You're at the precipice Tony, of an enormous crossroads.

Peter Wolf


 Setting the fire alarms off in McDonalds so that the whole store has to be evacuated.

 I smashed the glass in the red box on the wall


 "Break glass here"

 
 Ok then.
Worthing Bazaar - A fete worse than death

SamuelAWilkinson

There's pranks and there's vandalism, and never the twain shall meet.
Nobody warned me I would be so awesome.

ThryllSeekyr

There was once a time when escalators used to have a stop button on a control panel that's basically just waiting for anyone to push.
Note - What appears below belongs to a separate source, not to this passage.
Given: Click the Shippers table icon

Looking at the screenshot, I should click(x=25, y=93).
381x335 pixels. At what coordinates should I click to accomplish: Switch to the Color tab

I think I was about six or seen years old when I decidea to do just this in department store ( Myers or GraceBrothers.) in Adelaide, South Australia.

Anyway, it stops and everybody turnes around and looks dwon at me. Perturbed and annoyed that they have to make the rest of their journey on their own feet.

I was embarassed when this happened. Receiving all this unwelcome stares from everybody. I was probably thinking that this was the button to press to 'Speed Up' escalator instead of 'Stop'.

The Techician had to be summoned to switch the stairs back on using keys. Every thing went back to normal and everybody resummed shopping.

Since that time I have noticed that escalators in general have been modified with concealed control panels.

Though, I am pretty sure this isn't alone on my account.